When my husband and I learned he was being transferred to central London for his job, we felt overwhelmed with the prospect of choosing a home in the right location. Being in my 20s and an Anglophile of ridiculous proportions, I was interested in the beauty of the surrounding villages, tea shops, and museums. Michael, the more levelheaded of us, determined our most immediate need, beyond proximity to scones and a pot of Earl Grey, was a church.
Shortly after our arrival, we visited a local congregation and immediately felt as if we’d come home. The worship stirred us, and the people, unlike the British weather, were warm and welcoming. However, I had the immediate impression I was in over my head with the preaching. Our pastor, John, who had been educated at both St. Andrew’s and Ridley Hall in Cambridge, taught with a fierce intellect. He made his messages accessible for the average congregant, but it was clear his knowledge surpassed that of many pastors I’d previously heard.
One of the first sermons we listened to John preach made a lasting impression on us and helped me settle into the weekly rhythm of expanding and stretching both my critical reasoning and my convictions. In the sermon, he said that being a Christian does not require you to “check your brain at the door,” but, rather, faith is meant to be mulled over, wrestled with, and thoughtfully examined. True faith can stand up to intellectual rigor. While I had not engaged in anything of the sort until then, John gave me a glimpse of what my faith could look like.
His sermon was an invitation to use all parts of me, including my intellect, as a means of worshipping and knowing God. It was an invitation to exploration, critical thinking, and a faith based on more than generalizations and good feelings. I began examining my beliefs by listening to voices of those who disagreed with me, beginning with my church small group, who gave me the immediate opportunity to put this into practice.
For the first time in my life, I found myself surrounded by believers who practiced their faith differently than I practiced mine. They welcomed non-Christians into intimate faith experiences, held mini-services in pubs, and prayed for strangers. Some of them had divorced, some were in recovery, and some were walking a fine line between doubt and belief. When I realized they had something to teach me about faithfulness by virtue of their faithful lives, it helped me begin to embrace other voices too—those who were marginalized, those who came from different traditions, and those new to faith. In my friends, I saw an example of how to still one’s heart and listen without an agenda or instant rebuttal—how to take questions to Scripture and to God in prayer.
His sermon was an invitation to exploration, critical thinking, and a faith based on more than generalizations and good feelings.
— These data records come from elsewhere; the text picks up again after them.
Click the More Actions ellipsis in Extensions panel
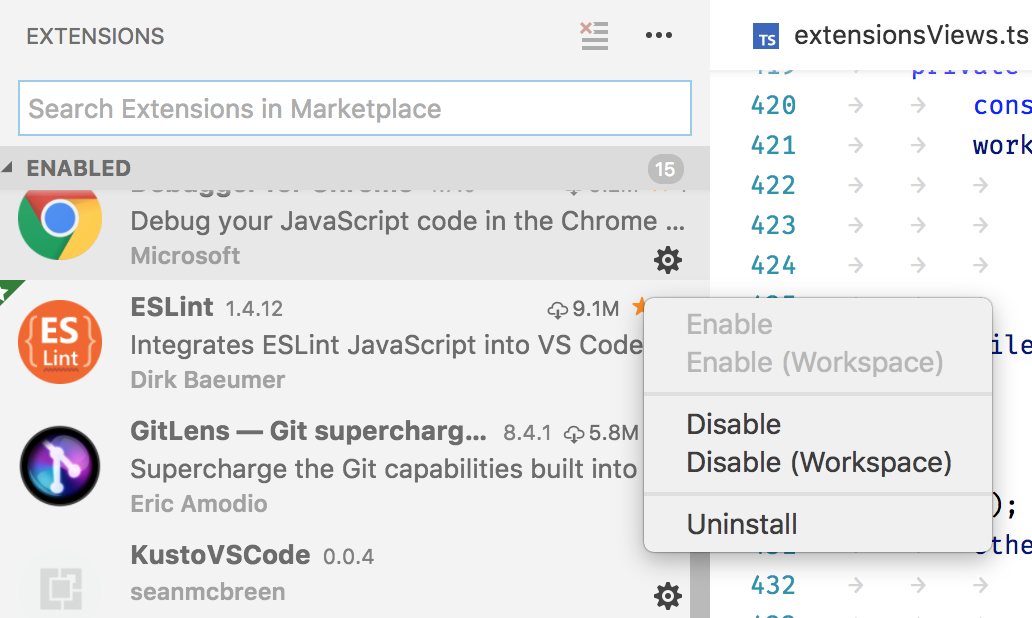Image resolution: width=1032 pixels, height=618 pixels. (x=659, y=35)
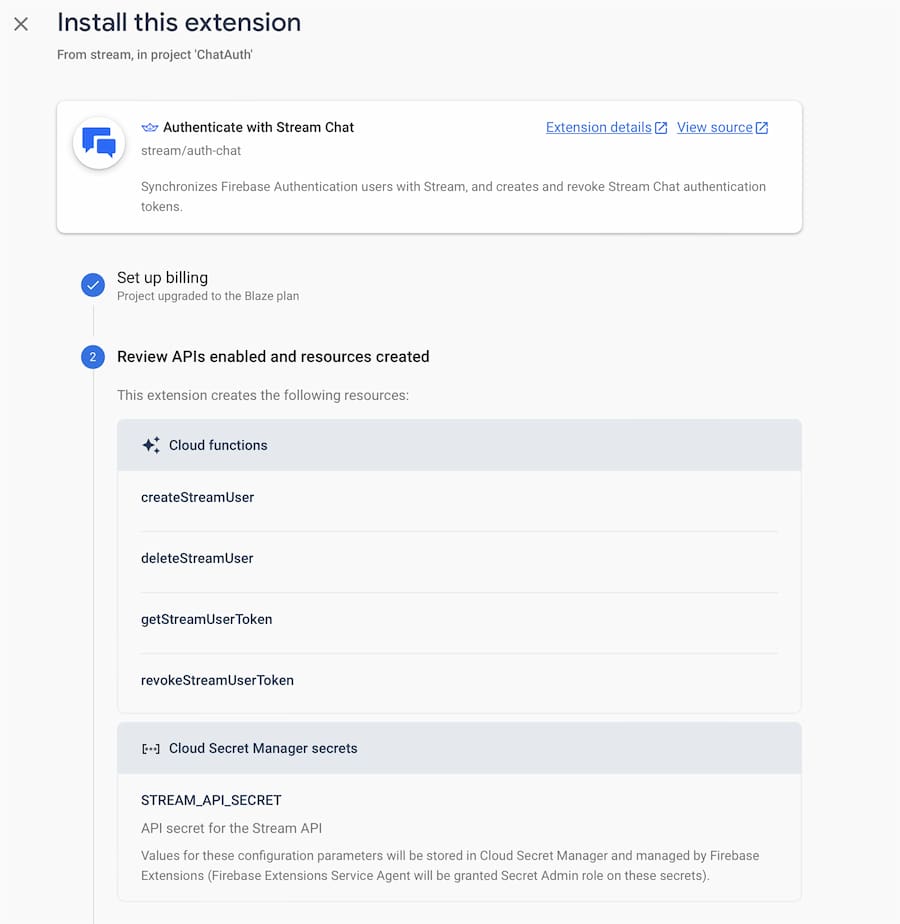Close the Install this extension dialog

coord(21,24)
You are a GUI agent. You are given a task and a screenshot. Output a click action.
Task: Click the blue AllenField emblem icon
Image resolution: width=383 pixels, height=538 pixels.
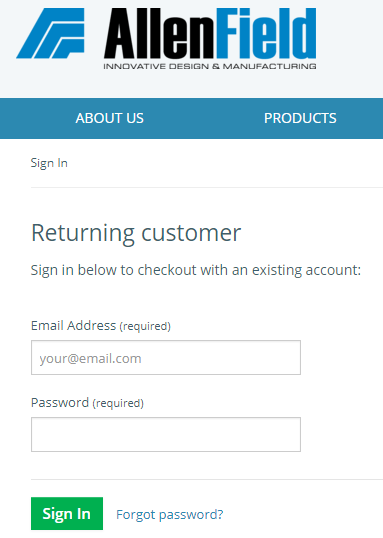pyautogui.click(x=51, y=33)
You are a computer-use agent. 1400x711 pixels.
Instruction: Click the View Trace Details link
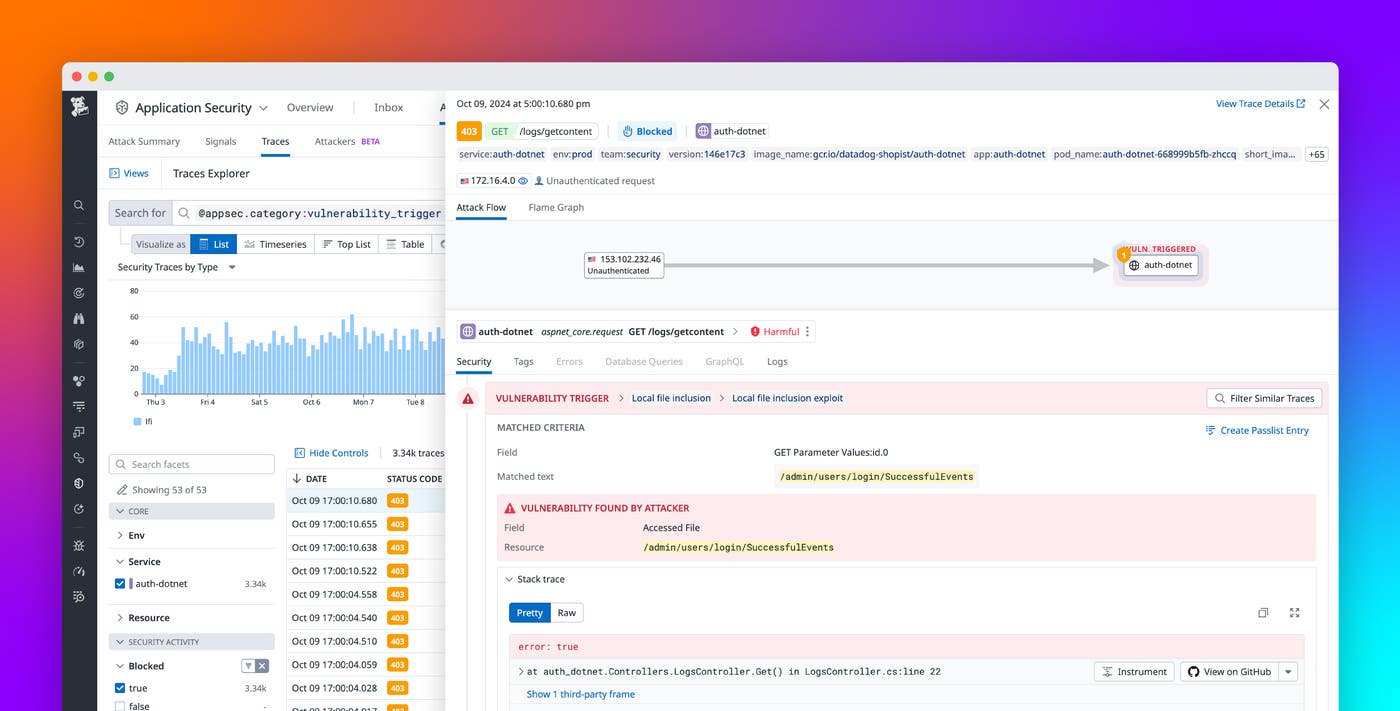coord(1253,103)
One of the challenges of becoming a Christian as a child is that we can become stuck in the developmental phase and particularities of the church culture in which we came to know Christ. We often adopt the tenets of our parents or our denomination with little wrestling—which is good and right when we are childlike in our reasoning. We memorize Scripture and learn the stories, but many of us carry this no further. Allowing a pastor or teacher to do our thinking for us, we sit as if empty vessels waiting to be filled with knowledge on a Sunday morning.
Christians need to become questioners, lifelong learners, open-minded, well-reasoned individuals who enter into a conversation with our faith. We need to hold nuance in one hand and moral absolutes in the other, asking how they balance. To study the Word of God through the lens of history, church tradition, communities of color, theologians, and nonbelievers can lead us to a greater understanding of the true source.
After listening to voices within the church, I expanded to areas beyond the Christian experience. I looked to scientists, doctors, and artists and asked what I could learn about God from their work. We understand the Bible better when we study how others interact with it—even those who don’t believe exactly as we do.
This practice of “examin[ing] everything carefully” and “hold[ing] fast to that which is good” (1 Thess. 5:21) has helped me realize when I’m being sold a version of Christianity that has nothing to do with Christ. Asking questions of our religious traditions doesn’t change the nature of God, but it does change us. Given today’s political and social climate, we need deep-thinking, curious Christians—people who are well studied, imaginative, and intuitive.
Approaching faith in a more robust way has done more than simply increase my empathy and compassion; it has removed the fear that my faith will collapse under scrutiny. When I approach the church door, I do so with every part of me. I’m no longer an empty vessel waiting to be filled, but rather a person who enters into glorious mystery with hope.